## LISTED ENTRIES
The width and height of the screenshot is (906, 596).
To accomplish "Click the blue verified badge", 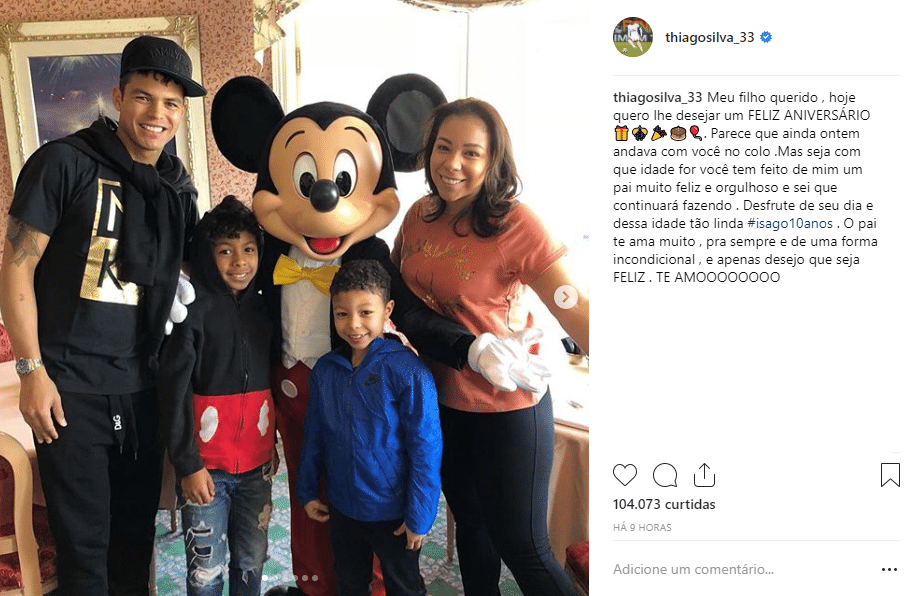I will 766,37.
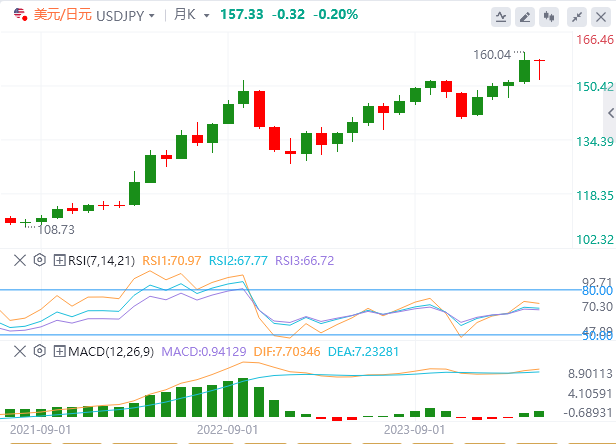Click the RSI1:70.97 value label

[172, 261]
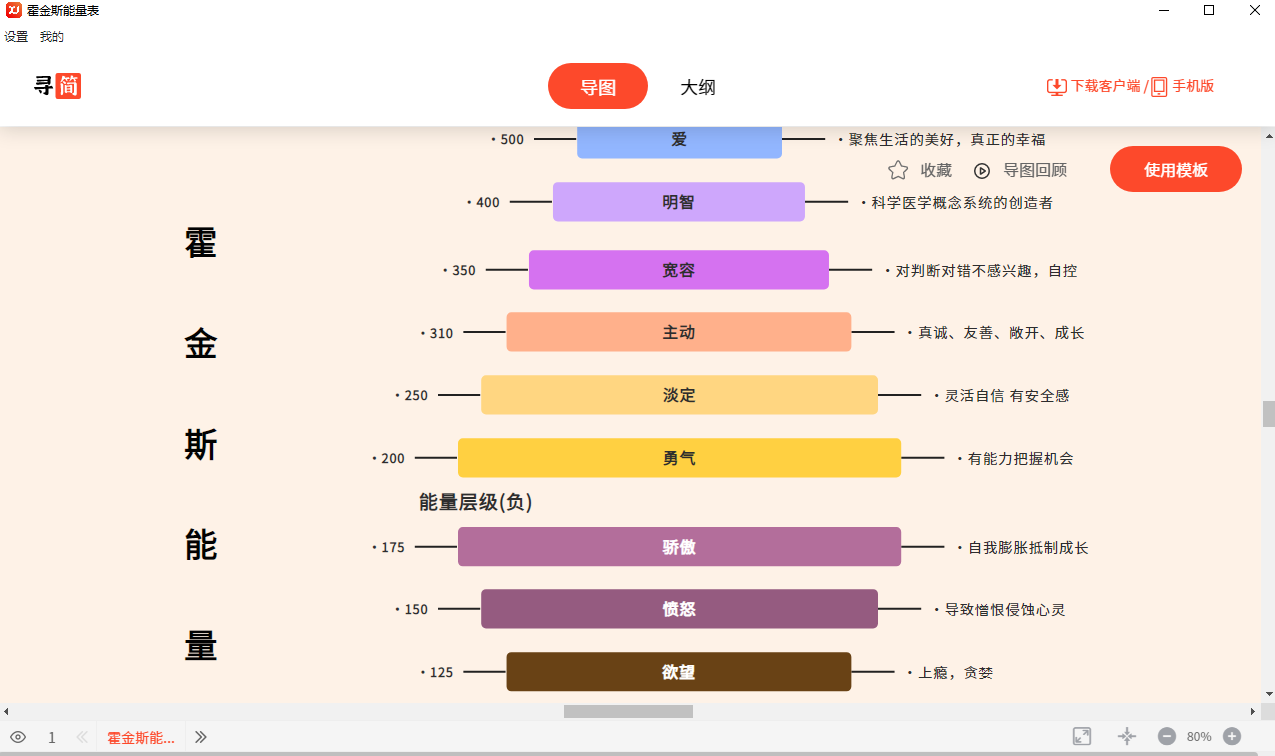Viewport: 1275px width, 756px height.
Task: Toggle the eye visibility icon in the status bar
Action: pos(18,736)
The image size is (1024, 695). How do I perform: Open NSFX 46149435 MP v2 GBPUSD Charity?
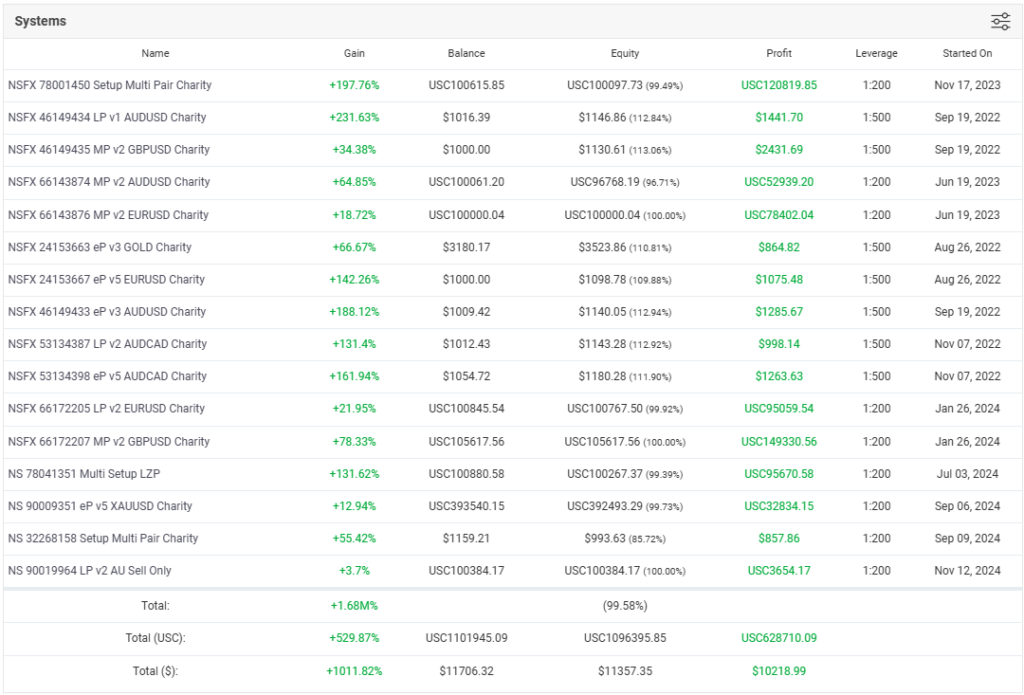coord(109,150)
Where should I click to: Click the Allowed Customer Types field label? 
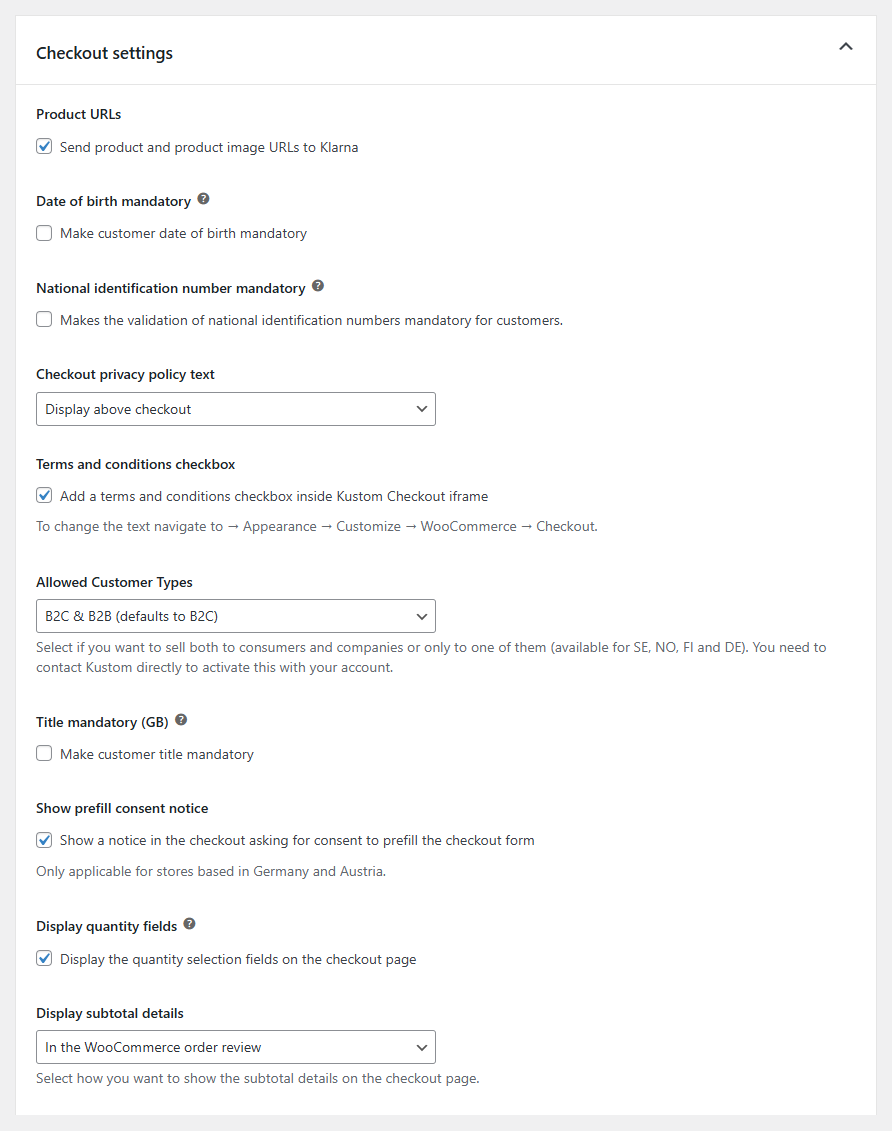coord(115,582)
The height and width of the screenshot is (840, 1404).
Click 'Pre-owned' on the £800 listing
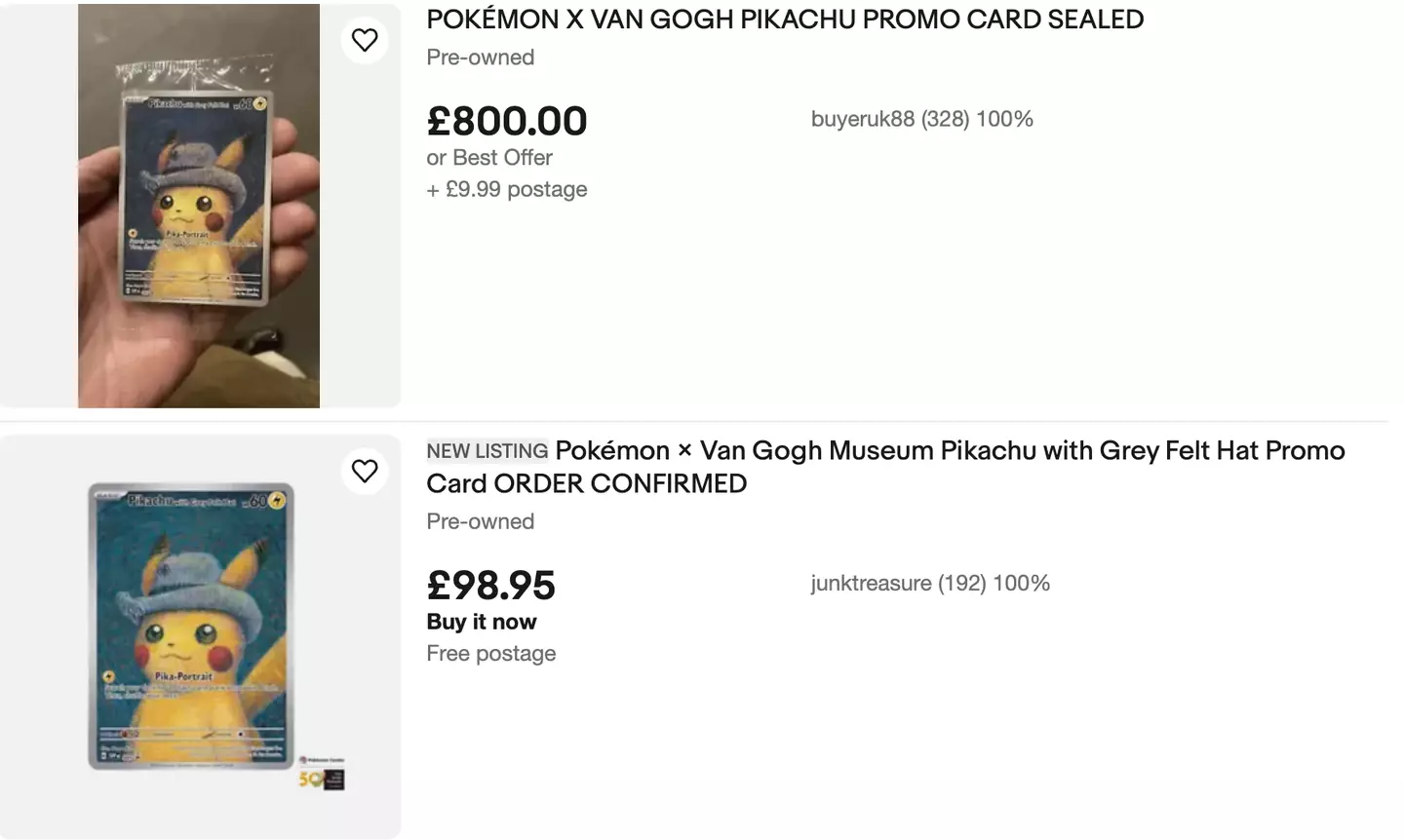pyautogui.click(x=480, y=57)
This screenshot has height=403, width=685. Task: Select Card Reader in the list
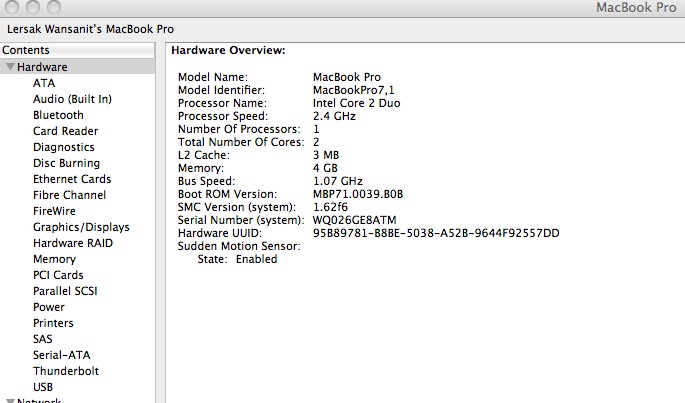[66, 131]
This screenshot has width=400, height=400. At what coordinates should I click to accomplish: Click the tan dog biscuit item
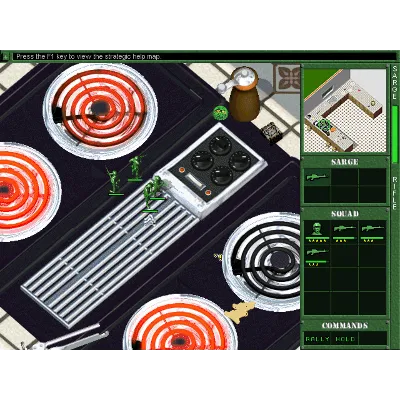coord(240,311)
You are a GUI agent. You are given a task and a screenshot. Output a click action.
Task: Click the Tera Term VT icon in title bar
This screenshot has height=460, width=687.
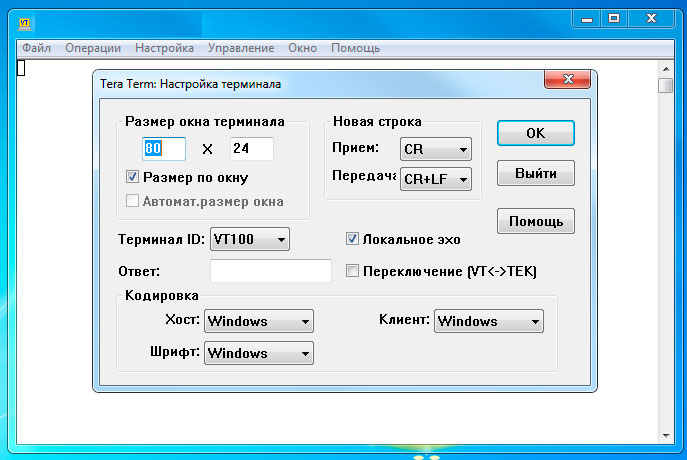(x=25, y=21)
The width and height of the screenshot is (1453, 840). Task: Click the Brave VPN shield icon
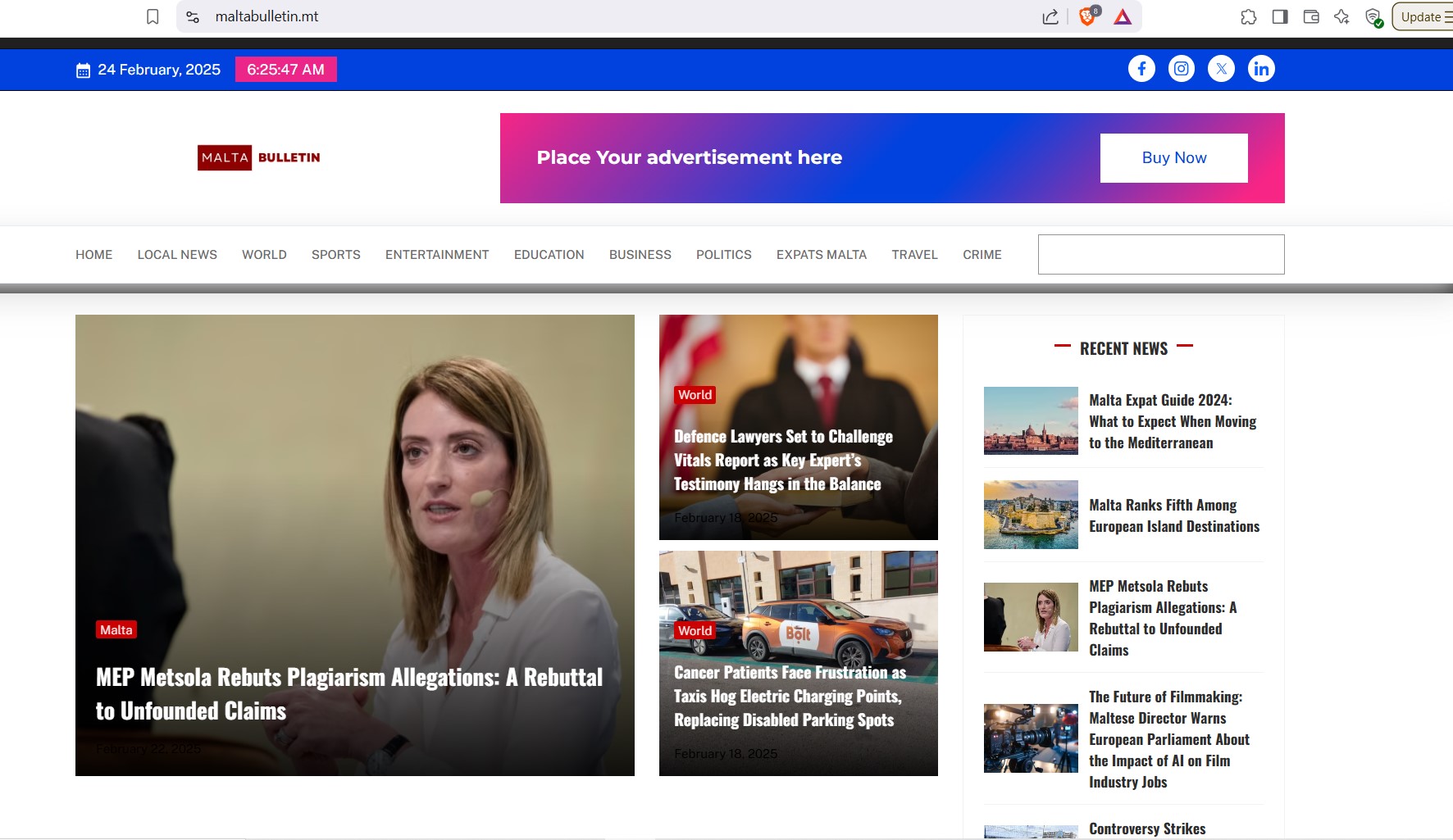(x=1373, y=16)
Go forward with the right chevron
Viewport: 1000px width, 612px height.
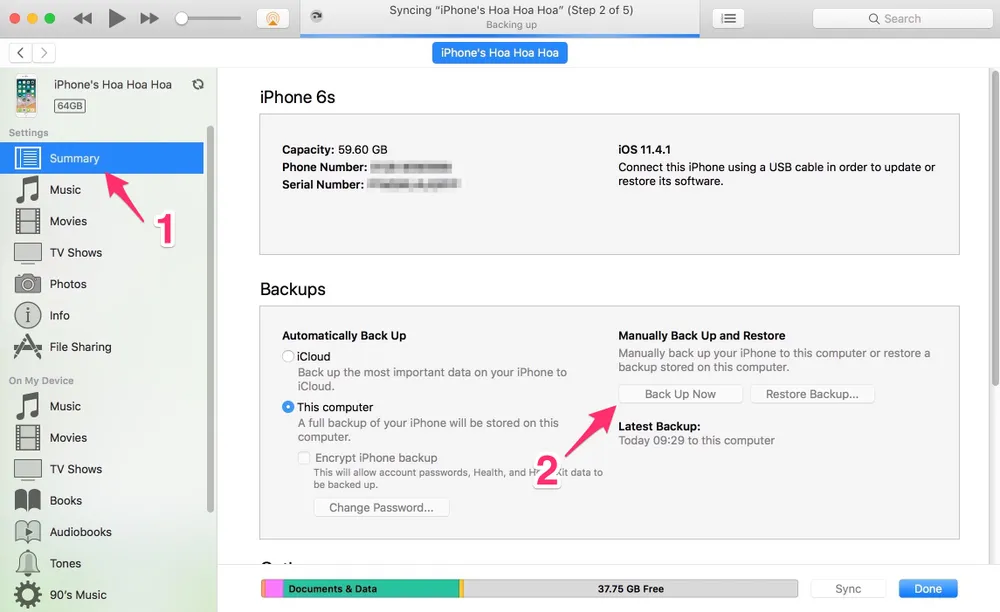[x=44, y=53]
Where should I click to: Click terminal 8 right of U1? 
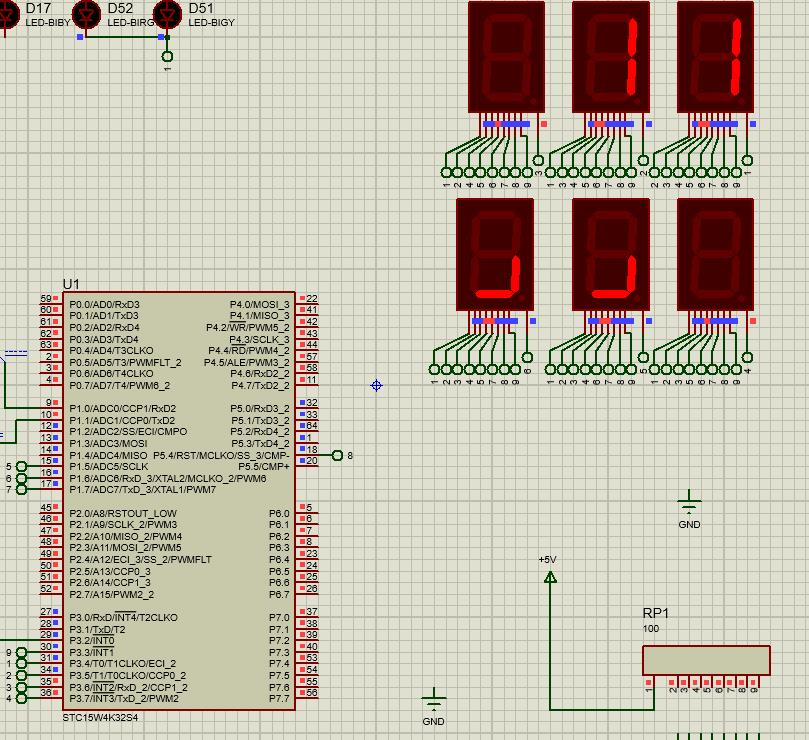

## THE TASK
In the material above, find each line containing the word "right" and copy it.

## RESULT
Go forward with the right chevron
Where should I click to: Click terminal 8 right of U1? 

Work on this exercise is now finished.